In the present invention, unless otherwise expressly stated or limited, the first feature "on" or "under" the second feature may be directly contacting the first and second features or indirectly contacting the first and second features through an intermediate. Also, a first feature "on," "over," and "above" a second feature may be directly or diagonally above the second feature, or may simply indicate that the first feature is at a higher level than the second feature. A first feature being "under," "below," and "beneath" a second feature may be directly under or obliquely under the first feature, or may simply mean that the first feature is at a lesser elevation than the second feature.
Although embodiments of the present invention have been shown and described above, it is understood that the above embodiments are exemplary and should not be construed as limiting the present invention, and that variations, modifications, substitutions and alterations can be made to the above embodiments by those of ordinary skill in the art within the scope of the present invention.

Claims (10)

1. A vehicle driving behavior processing method characterized by comprising the steps of:
acquiring driving data of a vehicle, wherein the driving data comprises vehicle identification information and ID information of a current driver;
the driving data are sent to a blockchain system, so that any node in the blockchain system can receive the driving data and broadcast the driving data;
inputting the driving data into a pre-established driving behavior analysis model so as to generate a driving behavior score of the current driver according to the ID information of the current driver and the vehicle identification information;
broadcasting the driving behavior score of the current driver in the blockchain system so that any node in the blockchain system can generate an incentive result according to the driving behavior score of the current driver, and distributing the incentive result to an account of the current driver after broadcasting the incentive result.
2. The vehicle driving behavior processing method according to claim 1, wherein after any one node in the blockchain system receives and broadcasts the driving data, the node in the blockchain system, in which the driving behavior analysis model is stored, analyzes the driving data based on the driving behavior analysis model to generate a driving behavior score of the current driver, generates the reward result according to the driving behavior score of the current driver, and broadcasts the reward result.

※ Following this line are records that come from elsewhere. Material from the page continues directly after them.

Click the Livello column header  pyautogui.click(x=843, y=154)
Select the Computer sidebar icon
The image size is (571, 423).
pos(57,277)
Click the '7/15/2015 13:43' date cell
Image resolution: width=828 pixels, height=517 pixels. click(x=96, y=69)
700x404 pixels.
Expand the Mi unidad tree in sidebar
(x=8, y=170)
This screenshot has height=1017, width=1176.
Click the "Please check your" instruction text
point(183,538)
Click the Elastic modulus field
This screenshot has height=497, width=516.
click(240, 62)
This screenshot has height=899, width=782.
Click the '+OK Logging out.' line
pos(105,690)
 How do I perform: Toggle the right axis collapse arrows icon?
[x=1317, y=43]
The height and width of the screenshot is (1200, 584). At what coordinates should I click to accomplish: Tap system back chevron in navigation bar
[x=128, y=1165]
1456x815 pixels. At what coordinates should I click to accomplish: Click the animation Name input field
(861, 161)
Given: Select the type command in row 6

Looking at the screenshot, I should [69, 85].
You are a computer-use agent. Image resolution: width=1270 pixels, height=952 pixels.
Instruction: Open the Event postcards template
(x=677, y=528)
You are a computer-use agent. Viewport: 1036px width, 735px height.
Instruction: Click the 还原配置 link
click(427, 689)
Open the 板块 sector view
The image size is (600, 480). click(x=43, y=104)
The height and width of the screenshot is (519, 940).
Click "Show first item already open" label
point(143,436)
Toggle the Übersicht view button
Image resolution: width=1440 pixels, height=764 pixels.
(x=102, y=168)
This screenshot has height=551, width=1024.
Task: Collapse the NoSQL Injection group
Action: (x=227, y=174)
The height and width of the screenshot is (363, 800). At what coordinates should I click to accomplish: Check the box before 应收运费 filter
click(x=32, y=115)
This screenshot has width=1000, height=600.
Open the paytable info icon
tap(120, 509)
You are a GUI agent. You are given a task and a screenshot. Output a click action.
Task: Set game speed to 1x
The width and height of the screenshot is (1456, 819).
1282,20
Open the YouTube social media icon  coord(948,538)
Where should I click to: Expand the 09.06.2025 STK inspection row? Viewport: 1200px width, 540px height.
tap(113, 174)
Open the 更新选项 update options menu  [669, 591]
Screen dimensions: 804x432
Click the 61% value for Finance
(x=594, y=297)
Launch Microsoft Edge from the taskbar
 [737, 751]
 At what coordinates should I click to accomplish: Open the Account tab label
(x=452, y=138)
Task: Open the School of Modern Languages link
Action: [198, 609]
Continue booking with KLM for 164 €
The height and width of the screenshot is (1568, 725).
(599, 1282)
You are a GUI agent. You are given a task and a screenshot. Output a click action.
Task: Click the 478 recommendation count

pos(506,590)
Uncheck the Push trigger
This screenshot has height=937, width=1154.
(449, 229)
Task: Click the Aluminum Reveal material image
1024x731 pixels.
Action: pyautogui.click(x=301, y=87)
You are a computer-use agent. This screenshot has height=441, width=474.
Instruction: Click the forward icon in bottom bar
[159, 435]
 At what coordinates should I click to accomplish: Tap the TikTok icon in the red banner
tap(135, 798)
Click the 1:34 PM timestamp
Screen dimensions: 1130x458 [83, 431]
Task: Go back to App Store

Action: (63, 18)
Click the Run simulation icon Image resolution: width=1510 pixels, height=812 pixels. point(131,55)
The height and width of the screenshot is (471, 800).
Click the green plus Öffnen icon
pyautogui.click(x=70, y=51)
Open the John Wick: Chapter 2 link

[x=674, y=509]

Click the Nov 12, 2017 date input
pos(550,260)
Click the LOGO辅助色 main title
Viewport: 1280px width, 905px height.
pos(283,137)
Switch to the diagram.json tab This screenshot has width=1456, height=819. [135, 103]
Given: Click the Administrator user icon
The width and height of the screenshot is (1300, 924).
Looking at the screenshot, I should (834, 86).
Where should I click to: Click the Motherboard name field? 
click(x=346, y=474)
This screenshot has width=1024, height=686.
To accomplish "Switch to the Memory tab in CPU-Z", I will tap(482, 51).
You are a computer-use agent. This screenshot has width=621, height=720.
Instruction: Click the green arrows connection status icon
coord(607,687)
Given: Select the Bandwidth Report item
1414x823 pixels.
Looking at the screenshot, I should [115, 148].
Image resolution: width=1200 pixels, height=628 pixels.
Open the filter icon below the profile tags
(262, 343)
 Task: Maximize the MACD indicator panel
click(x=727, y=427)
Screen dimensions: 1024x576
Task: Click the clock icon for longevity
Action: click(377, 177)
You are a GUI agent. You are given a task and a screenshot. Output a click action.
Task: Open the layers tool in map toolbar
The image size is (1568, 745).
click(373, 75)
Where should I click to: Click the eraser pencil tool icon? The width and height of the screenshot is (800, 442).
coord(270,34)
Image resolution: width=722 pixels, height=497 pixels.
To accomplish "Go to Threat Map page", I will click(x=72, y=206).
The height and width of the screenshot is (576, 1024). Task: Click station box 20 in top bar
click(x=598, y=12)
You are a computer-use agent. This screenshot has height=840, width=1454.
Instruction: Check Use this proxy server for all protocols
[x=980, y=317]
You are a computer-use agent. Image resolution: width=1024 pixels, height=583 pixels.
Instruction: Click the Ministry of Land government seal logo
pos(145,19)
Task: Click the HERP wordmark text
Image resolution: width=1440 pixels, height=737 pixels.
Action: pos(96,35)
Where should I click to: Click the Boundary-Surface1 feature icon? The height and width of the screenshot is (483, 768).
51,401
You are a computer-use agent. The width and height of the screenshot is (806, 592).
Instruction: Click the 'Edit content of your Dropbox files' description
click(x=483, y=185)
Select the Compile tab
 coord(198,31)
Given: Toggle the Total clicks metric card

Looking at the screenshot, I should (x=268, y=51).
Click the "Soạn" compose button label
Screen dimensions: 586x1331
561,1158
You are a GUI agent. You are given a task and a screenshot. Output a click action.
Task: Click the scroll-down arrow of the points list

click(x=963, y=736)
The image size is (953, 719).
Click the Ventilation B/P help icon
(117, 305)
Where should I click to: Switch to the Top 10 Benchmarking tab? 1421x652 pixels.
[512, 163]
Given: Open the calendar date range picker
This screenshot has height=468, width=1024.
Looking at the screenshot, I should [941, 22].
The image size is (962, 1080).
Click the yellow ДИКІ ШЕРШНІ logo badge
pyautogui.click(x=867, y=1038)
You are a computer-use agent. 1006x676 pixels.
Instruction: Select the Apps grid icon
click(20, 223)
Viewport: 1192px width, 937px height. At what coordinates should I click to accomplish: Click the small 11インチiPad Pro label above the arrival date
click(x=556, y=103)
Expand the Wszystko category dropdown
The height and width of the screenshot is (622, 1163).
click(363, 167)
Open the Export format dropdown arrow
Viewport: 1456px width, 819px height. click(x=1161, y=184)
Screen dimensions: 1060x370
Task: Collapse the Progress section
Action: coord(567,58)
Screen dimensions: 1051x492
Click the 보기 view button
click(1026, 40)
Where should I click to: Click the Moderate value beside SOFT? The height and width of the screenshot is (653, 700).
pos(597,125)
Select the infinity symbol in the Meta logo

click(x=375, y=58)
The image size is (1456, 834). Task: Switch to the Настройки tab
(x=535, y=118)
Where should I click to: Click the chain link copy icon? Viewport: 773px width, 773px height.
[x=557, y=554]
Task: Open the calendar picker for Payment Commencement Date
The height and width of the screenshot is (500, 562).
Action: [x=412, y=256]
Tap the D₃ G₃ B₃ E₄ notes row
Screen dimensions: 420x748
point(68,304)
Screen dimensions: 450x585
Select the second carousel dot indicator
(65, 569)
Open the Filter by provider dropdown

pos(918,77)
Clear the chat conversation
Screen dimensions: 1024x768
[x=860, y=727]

3. The vehicle driving behavior processing method according to claim 1 or 2, characterized in that generating the driving behavior score of the current driver includes:
analyzing and processing the driving data to respectively generate a safety dimension score, an operation dimension score, a civilization dimension score and an energy-saving dimension score of the current driver;
and generating the driving behavior score of the current driver according to the safety dimension score, the control dimension score, the civilization dimension score, the energy-saving dimension score and the corresponding weight of the current driver.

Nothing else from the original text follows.